Find and copy every line in the records that includes the string "screenshot".

- _Record extracts_:
********

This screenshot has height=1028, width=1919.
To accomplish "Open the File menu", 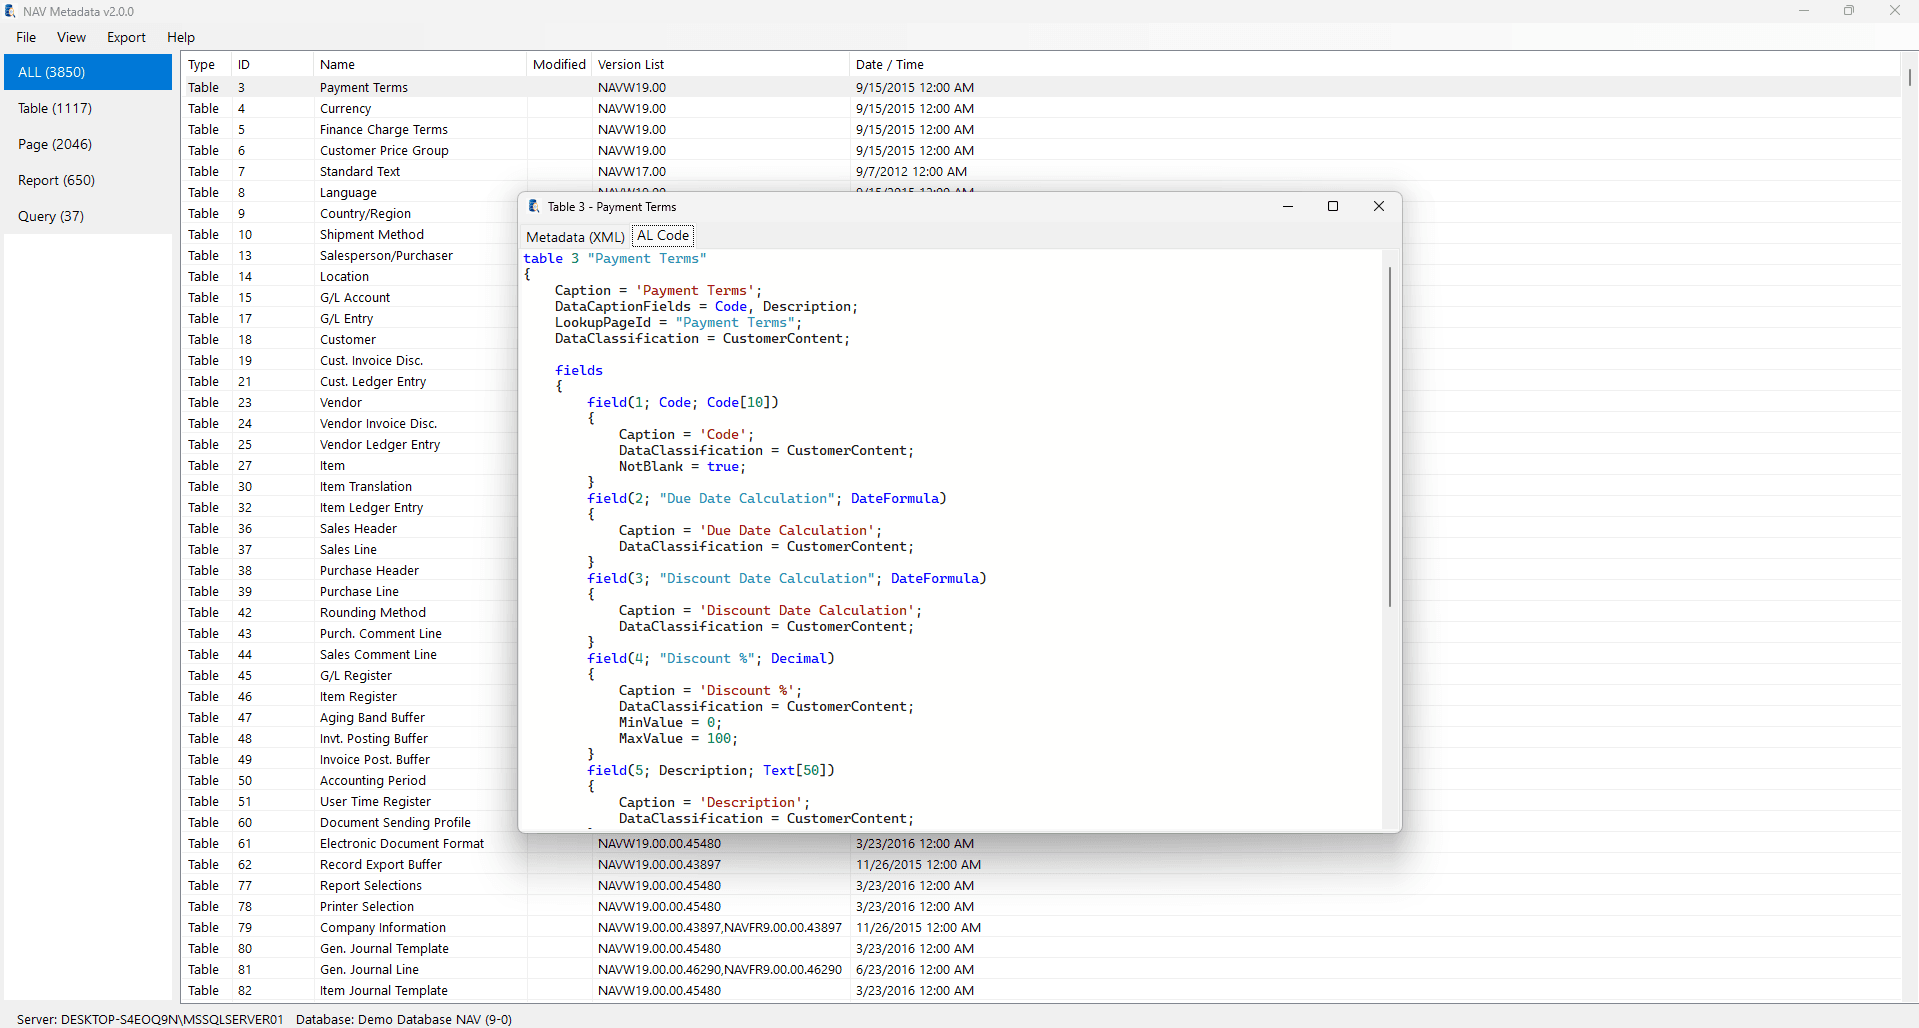I will (26, 37).
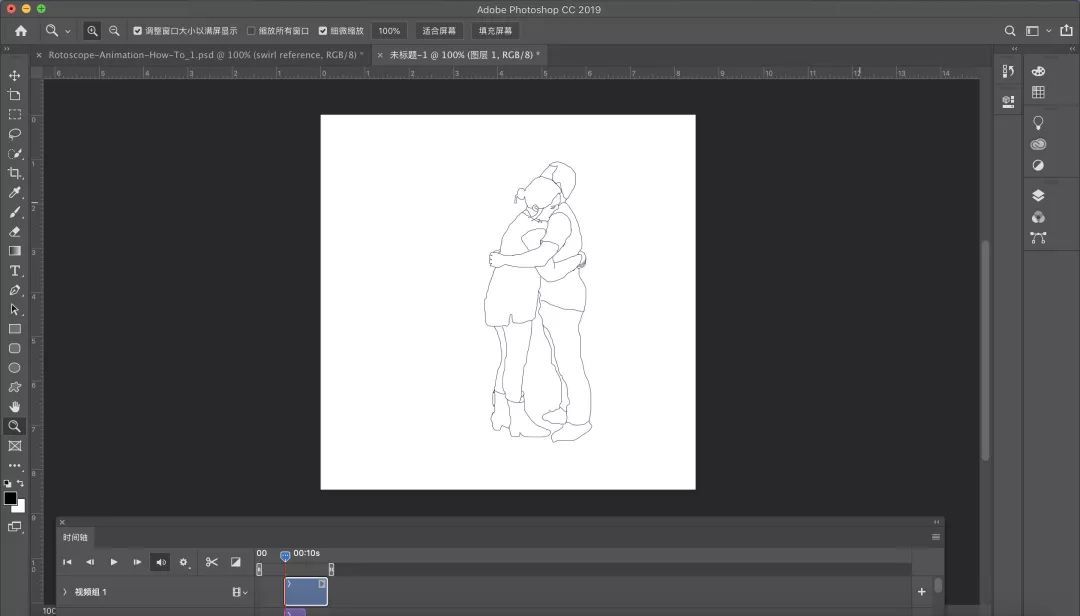Screen dimensions: 1080x616
Task: Play the timeline animation
Action: tap(114, 562)
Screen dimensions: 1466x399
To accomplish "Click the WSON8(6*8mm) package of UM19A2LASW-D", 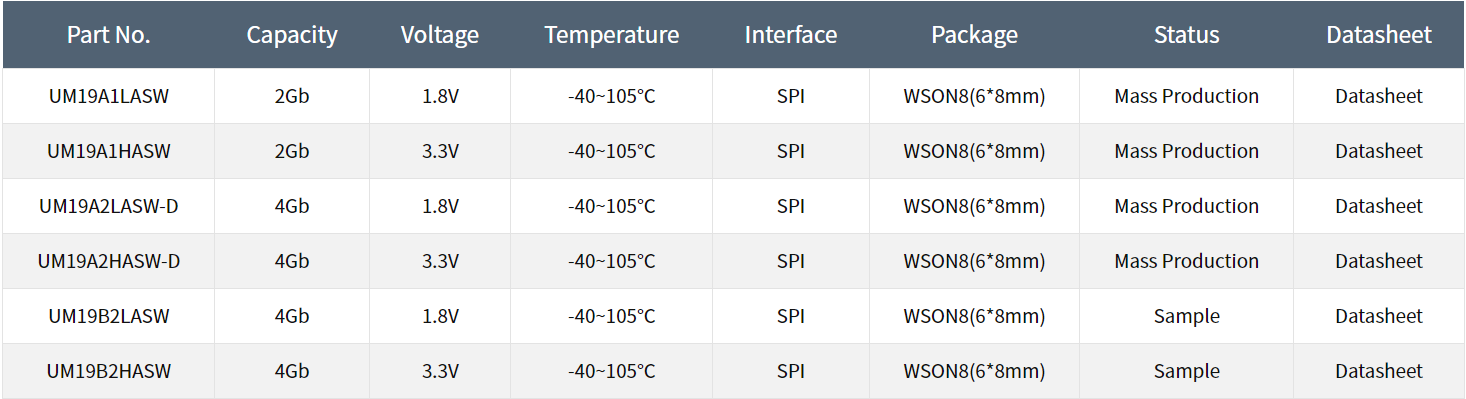I will [x=974, y=206].
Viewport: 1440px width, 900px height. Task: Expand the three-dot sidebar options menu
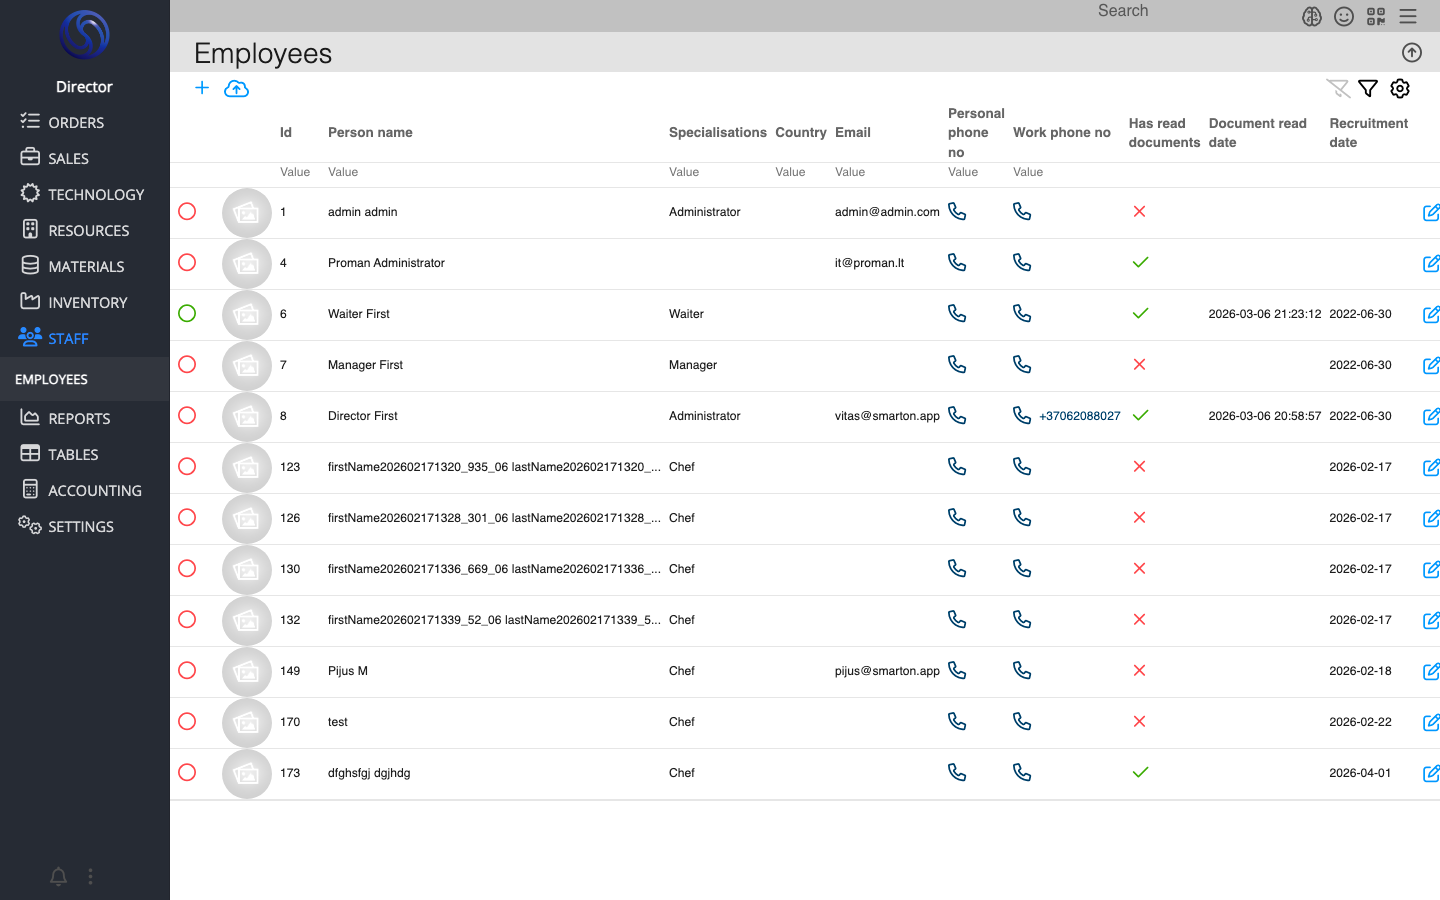pyautogui.click(x=90, y=877)
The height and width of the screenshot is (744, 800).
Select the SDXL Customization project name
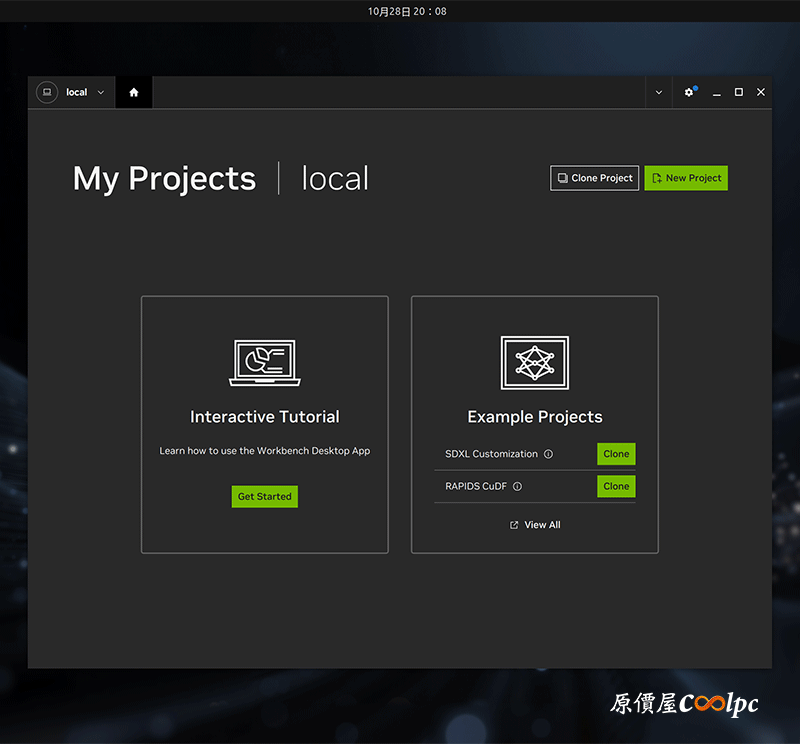(x=491, y=454)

********

- _Final answer_:
This screenshot has height=1028, width=1919.
The height and width of the screenshot is (744, 800).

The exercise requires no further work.